▶ _Gestellte Aufgabe 1_: Kannst du in den Datensätzen den Abschnitt von der Zeile mit „You are a computer-use agent. The width“ bis einschließlich der Zeile mit „coord(668,73)“ als Markdown-Tabelle mit den Spalten „Nr.“ und „Zeile“ wiedergeben? Lass die Bilder dabei weg.

▶ _Textauszug_:
+ + +
Engelhardt hat immerhin auch hoffnungsvolle Nachrichten für die strauchelnden Roten. „Wir hoffen weiter auf den Klassenerhalt. Aber auch in der zweiten Liga würde der VfB sicher Unterstützer in der Wirtschaft für einen Neustart finden“, sagt er. Das wäre aber wohl auch davon abhängig, wie der Neustart ausfällt – und wie überzeugend die Konzepte dafür sind. „Wir hoffen, dass der VfB drin bleibt – und falls nicht, wünschen wir ihm einen schnellen Wiederaufstieg“, sagt Gastro-Experte Ohl. Schon im eigenen Interesse der Branche.
+ + +
▶ _Übungsdaten_:

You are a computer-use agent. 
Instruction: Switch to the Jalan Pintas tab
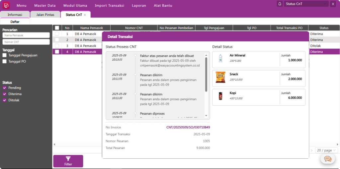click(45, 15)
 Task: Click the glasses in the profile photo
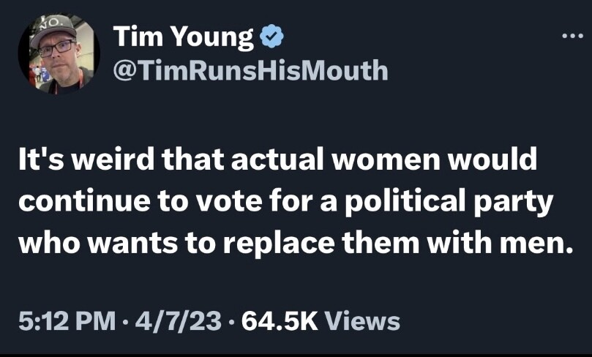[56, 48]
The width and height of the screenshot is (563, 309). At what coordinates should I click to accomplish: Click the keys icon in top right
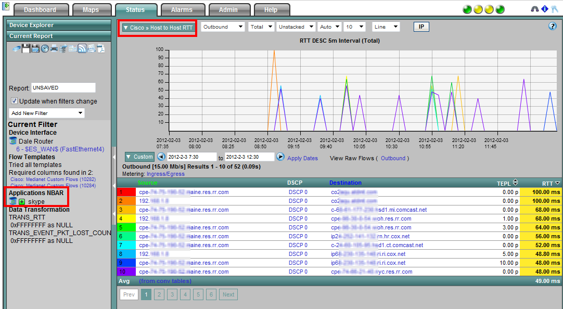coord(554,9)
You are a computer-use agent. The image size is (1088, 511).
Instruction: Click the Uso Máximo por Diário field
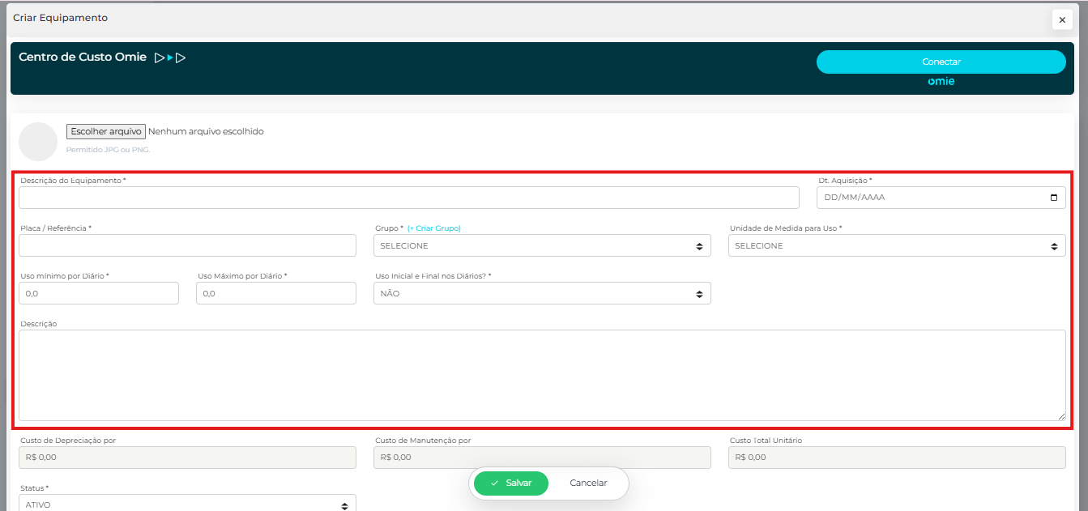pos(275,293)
+ + +
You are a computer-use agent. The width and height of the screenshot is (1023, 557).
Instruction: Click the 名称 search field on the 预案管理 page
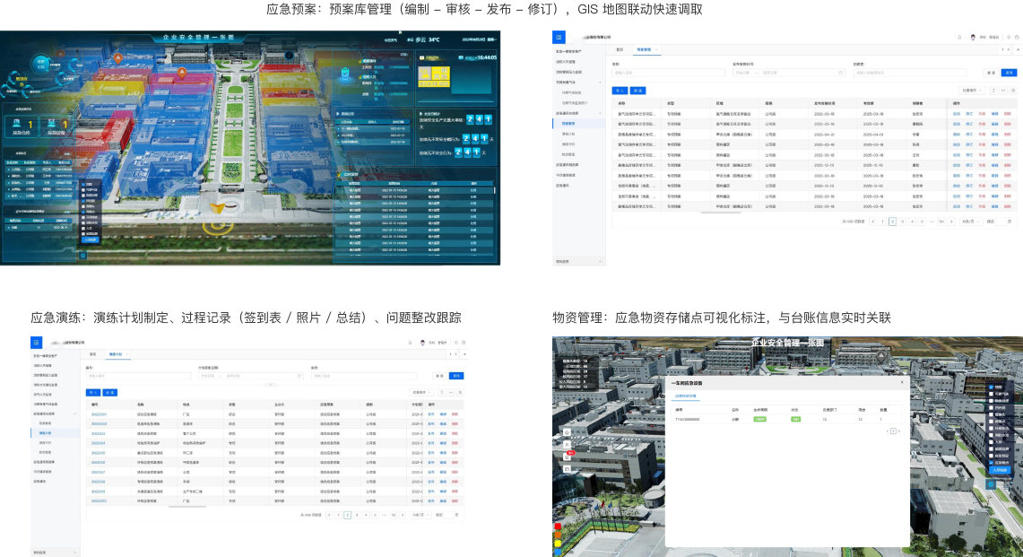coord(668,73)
+ + +
▶ _Gestellte Aufgabe 2_:
Beantworte zum Textauszug:
(a) Was würde der VfB laut Engelhardt auch in der zweiten Liga finden?
(b) Was wünscht Ohl dem VfB für den Fall, dass er nicht drin bleibt?
(c) Als was wird Ohl im Textauszug bezeichnet?

▶ _Ergebnis der Aufgabe 1_:
| Nr. | Zeile |
|---|---|
| 1 | You are a computer-use agent. The width and height of the screenshot is (1023, 557). |
| 2 | Instruction: Click the 名称 search field on the 预案管理 page |
| 3 | coord(668,73) |

▶ _Ergebnis der Aufgabe 2_:
(a) Unterstützer in der Wirtschaft für einen Neustart
(b) Einen schnellen Wiederaufstieg
(c) Als Gastro-Experte